(Records from a data collection)

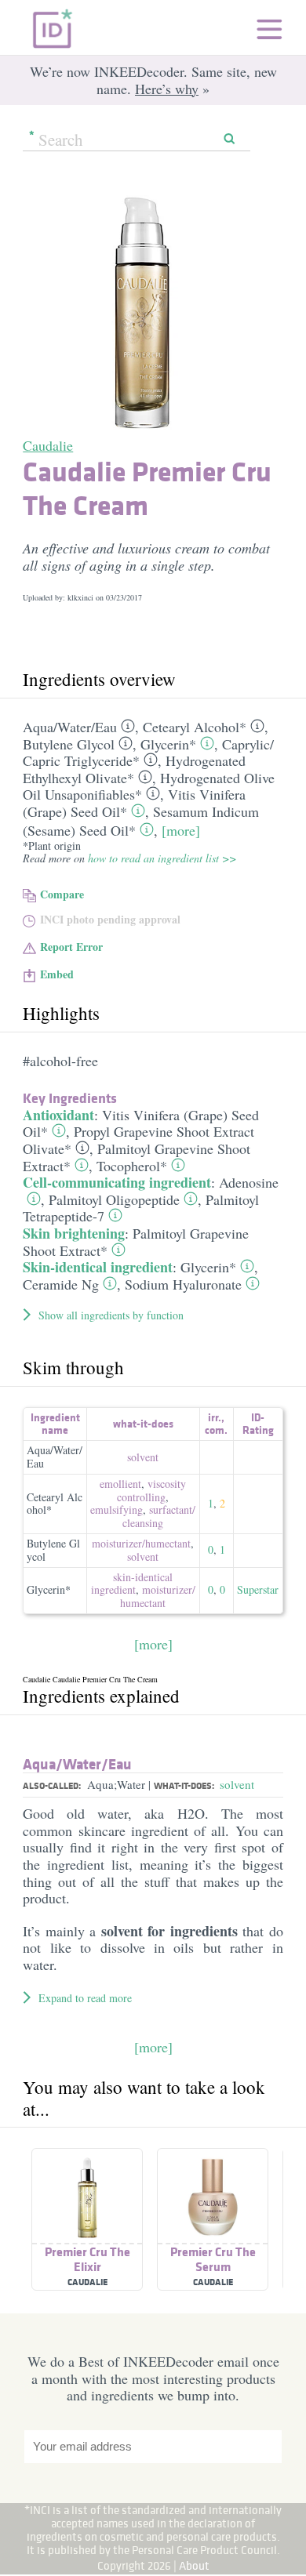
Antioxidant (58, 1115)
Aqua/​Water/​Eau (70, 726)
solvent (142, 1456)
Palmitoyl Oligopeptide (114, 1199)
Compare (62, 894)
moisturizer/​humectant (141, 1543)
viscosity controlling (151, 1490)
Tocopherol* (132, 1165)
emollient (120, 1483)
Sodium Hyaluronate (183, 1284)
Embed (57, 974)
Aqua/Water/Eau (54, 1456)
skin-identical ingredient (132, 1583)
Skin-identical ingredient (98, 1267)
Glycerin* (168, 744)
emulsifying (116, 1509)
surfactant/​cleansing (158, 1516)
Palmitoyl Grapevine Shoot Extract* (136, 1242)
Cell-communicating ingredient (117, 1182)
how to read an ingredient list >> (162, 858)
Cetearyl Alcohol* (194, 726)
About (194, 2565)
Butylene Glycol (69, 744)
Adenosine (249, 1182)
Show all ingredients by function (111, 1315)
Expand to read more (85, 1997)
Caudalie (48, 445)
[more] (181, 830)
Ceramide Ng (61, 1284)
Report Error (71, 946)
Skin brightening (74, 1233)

◆ Goal of the exercise ◆
Line by line, restate the data above exactly as it stands, minus the pictures.

◆ Written solution ◆
Antioxidant (58, 1115)
Aqua/​Water/​Eau (70, 726)
solvent (142, 1456)
Palmitoyl Oligopeptide (114, 1199)
Compare (62, 894)
moisturizer/​humectant (141, 1543)
viscosity controlling (151, 1490)
Tocopherol* (132, 1165)
emollient (120, 1483)
Sodium Hyaluronate (183, 1284)
Embed (57, 974)
Aqua/Water/Eau (54, 1456)
skin-identical ingredient (132, 1583)
Skin-identical ingredient (98, 1267)
Glycerin* (168, 744)
emulsifying (116, 1509)
surfactant/​cleansing (158, 1516)
Palmitoyl Grapevine Shoot Extract* (136, 1242)
Cell-communicating ingredient (117, 1182)
how to read an ingredient list >> (162, 858)
Cetearyl Alcohol* (194, 726)
About (194, 2565)
Butylene Glycol (69, 744)
Adenosine (249, 1182)
Show all ingredients by function (111, 1315)
Expand to read more (85, 1997)
Caudalie (48, 445)
[more] (181, 830)
Ceramide Ng (61, 1284)
Report Error (71, 946)
Skin brightening (74, 1233)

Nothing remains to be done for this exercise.